For a long time, this accident was just something that had happened to my mouth. Other people had to make the connections for me.
"That cane was lodged very close to your brain," my mother later said. "We could tell you were more or less all right but the surgeons didn't know if they could remove it without doing any damage."
My brother added, "It's why people shoot themselves that way."
"And it could have affected your speech," continued my mother, "by changing the shape of the roof of your mouth."
Being pushed out of shape made me realize that I had a shape to return to, like my toy cat who sat on a drum and whose parts were kept in tension by elastic. If I pressed the underside of the drum, the cat fell to its knees or slumped to one side. I let go and the cat sprang to one side as if jiving. I was fascinated by the instant way it changed shape and then snapped back, and by the ambiguity of its bright little face—so eager to please and yet so imperturbable.

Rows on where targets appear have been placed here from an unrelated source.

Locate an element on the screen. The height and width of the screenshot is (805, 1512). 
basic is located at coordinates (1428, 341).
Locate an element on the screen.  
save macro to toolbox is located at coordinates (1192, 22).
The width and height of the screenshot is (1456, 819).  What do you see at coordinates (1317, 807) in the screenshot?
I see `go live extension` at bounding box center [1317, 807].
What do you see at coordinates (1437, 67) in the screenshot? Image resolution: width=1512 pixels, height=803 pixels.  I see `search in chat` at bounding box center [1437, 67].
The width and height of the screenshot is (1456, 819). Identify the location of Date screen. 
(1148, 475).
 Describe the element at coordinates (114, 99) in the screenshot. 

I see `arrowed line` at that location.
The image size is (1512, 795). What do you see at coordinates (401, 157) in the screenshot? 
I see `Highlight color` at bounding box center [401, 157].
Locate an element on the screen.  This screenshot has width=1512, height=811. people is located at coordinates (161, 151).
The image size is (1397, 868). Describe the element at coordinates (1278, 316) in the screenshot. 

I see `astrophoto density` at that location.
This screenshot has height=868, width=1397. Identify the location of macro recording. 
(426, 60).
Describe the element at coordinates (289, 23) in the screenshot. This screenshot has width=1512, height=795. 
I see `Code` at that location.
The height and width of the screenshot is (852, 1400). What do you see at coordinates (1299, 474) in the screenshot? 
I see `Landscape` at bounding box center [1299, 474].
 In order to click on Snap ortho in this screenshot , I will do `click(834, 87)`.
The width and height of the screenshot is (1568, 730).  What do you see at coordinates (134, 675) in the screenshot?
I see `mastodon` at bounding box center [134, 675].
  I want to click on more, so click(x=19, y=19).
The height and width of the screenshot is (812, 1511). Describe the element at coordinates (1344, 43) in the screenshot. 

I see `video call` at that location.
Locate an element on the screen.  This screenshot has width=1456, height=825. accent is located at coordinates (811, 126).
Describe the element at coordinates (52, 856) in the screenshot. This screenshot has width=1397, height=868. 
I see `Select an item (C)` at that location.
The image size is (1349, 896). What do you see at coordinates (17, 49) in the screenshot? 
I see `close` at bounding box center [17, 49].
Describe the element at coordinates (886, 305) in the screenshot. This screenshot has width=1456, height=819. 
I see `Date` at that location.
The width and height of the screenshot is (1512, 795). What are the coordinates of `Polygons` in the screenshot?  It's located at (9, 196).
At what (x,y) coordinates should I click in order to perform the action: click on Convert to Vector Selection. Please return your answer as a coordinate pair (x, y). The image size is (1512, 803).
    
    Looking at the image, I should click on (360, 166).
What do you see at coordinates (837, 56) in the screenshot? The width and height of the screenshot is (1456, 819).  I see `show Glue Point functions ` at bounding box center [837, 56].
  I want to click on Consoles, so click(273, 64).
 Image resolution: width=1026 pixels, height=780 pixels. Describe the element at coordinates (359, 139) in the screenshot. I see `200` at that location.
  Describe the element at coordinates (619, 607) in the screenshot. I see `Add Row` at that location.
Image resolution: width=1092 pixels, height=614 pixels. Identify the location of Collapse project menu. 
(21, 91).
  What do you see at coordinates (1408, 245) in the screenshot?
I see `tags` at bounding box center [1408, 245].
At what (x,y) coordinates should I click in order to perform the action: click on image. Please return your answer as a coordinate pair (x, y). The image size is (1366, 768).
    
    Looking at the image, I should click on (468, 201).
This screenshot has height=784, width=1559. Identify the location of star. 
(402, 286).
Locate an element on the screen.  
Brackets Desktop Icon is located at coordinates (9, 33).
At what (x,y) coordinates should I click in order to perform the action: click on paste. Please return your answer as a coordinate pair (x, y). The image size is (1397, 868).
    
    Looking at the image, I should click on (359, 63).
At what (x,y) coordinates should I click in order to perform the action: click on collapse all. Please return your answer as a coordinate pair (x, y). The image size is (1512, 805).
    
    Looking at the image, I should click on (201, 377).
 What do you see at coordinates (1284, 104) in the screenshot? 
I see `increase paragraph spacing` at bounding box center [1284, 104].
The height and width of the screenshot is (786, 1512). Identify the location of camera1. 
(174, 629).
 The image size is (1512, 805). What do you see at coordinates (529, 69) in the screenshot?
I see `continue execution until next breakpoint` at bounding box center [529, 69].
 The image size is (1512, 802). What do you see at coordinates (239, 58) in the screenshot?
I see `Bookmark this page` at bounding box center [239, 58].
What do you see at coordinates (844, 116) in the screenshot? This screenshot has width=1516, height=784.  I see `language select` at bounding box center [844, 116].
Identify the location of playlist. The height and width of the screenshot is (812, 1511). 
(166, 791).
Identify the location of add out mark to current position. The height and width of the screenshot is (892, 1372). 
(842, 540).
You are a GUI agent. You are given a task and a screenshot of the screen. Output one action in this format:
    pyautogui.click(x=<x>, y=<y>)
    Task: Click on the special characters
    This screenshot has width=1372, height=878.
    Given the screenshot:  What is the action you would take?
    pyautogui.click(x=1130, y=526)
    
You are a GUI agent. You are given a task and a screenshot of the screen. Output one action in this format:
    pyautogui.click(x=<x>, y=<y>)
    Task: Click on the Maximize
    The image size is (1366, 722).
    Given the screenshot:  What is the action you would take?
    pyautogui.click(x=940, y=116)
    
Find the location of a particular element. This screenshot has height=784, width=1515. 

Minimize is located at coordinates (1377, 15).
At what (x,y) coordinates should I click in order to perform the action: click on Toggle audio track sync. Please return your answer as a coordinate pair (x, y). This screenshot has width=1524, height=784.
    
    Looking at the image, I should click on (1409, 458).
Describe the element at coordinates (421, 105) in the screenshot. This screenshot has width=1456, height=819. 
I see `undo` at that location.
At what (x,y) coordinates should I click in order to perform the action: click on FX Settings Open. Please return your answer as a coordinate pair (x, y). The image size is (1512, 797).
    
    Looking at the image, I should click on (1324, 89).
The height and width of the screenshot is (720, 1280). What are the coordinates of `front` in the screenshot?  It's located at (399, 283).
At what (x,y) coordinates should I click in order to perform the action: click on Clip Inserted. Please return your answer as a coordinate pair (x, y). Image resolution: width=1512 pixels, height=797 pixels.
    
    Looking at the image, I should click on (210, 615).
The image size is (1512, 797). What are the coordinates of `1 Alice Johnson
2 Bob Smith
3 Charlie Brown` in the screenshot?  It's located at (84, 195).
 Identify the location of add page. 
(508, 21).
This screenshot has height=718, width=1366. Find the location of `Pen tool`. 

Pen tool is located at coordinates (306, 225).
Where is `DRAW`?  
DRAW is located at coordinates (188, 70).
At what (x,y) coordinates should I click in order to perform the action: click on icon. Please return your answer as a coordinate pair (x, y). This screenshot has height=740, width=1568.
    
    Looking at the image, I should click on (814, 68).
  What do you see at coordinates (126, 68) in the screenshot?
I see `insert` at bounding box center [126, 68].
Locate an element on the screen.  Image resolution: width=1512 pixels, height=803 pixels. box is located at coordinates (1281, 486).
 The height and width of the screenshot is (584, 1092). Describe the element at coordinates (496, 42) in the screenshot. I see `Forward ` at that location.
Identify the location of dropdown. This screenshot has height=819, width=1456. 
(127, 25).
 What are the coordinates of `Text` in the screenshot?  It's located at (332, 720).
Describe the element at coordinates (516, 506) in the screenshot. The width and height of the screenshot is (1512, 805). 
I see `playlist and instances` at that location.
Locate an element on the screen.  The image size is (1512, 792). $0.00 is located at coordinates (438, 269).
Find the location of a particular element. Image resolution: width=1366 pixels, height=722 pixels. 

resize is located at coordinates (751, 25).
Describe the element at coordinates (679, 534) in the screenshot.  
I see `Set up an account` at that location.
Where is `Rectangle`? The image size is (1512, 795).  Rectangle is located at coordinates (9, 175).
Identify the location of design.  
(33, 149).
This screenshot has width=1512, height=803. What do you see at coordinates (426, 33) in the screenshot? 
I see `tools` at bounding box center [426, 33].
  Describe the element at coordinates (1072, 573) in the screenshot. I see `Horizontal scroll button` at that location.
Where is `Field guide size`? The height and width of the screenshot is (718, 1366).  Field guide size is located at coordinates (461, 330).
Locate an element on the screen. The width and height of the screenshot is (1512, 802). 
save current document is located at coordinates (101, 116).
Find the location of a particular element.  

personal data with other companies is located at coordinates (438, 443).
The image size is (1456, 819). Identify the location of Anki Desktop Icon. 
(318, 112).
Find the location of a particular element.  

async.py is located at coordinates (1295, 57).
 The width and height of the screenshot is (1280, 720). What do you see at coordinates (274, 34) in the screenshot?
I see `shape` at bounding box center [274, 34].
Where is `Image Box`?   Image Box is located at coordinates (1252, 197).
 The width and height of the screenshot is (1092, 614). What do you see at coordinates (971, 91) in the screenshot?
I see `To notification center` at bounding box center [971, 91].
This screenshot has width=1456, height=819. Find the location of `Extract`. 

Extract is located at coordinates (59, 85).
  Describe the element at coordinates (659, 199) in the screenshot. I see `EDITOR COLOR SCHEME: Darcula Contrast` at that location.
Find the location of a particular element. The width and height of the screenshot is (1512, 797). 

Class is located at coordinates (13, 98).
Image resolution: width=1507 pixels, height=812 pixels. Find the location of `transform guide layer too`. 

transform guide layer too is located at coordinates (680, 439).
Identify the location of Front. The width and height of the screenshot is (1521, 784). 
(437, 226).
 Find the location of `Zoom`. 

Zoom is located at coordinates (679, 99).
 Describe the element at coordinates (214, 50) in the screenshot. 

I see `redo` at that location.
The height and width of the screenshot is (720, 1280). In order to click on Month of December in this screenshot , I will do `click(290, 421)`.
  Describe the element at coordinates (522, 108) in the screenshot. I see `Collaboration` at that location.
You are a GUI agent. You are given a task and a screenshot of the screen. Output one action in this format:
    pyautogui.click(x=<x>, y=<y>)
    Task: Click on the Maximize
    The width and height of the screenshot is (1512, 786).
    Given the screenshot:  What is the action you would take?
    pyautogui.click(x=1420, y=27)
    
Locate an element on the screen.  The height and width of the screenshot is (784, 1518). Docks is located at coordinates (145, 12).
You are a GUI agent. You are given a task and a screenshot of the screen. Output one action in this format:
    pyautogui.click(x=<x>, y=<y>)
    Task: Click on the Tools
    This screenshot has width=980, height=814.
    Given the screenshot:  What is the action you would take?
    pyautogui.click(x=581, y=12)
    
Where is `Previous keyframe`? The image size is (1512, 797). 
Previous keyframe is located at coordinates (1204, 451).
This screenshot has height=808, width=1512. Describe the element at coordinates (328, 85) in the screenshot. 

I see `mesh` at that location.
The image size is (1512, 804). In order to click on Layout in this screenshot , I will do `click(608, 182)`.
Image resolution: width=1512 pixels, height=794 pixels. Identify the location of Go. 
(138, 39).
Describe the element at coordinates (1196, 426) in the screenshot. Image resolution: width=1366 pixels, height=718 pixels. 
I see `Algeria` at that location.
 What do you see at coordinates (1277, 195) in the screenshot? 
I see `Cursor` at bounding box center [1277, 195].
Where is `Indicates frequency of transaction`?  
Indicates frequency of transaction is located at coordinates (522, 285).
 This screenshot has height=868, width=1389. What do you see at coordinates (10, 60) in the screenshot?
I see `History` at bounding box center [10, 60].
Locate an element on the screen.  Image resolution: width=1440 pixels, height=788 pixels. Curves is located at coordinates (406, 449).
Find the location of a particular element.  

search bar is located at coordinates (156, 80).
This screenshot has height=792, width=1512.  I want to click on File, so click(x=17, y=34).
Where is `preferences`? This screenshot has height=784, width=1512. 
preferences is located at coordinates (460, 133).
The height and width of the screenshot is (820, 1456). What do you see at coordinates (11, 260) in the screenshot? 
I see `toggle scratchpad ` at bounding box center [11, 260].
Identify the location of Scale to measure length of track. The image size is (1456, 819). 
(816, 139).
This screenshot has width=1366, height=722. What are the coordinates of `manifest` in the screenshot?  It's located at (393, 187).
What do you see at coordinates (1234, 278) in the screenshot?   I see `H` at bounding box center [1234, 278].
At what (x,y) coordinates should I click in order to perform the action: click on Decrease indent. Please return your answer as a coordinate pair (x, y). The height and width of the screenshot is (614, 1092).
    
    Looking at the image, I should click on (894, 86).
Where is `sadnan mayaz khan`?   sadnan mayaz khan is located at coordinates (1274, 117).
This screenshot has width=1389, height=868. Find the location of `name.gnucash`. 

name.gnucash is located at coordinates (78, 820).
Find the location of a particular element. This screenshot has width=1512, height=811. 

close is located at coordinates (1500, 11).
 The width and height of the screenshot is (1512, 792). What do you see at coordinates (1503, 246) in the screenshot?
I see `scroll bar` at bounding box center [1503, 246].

My body had felt like that of the toy cat, an arrangement of parts. I would watch my hand touch the bar of an electric fire or my foot tread on a nail, and discover that they belonged to me. I now knew that my mouth shaped my voice and that my brain was right there, just above it. I saw this most clearly thirty years later on an X-ray, which showed that instead of arching back to cradle my skull, the vertebrae at the top of my spine thrust my head forward. In that accident, my head had been thrown back so abruptly that it had been compensating ever since, leaving me with the feeling of being precipitate, of tipping into rather than entering the next moment, thought, or sentence.
So the body adds up and the world reminds you of the body's limits, although it can be surprisingly kind. At eight I jumped through a window, and I can still remember how the glass billowed and held me before it exploded. I was midair, I had escaped the person I was running away from, and I was being held. Nothing has seemed as peaceful since. I stepped out of that ring of shattered glass like a corpse from a chalk silhouette and walked away with a cut on each knee.
These collisions with the world taught me its substance and laws as well as my own. I had danced before I knew what my
body was, and did not understand what moved me. It was not music yet.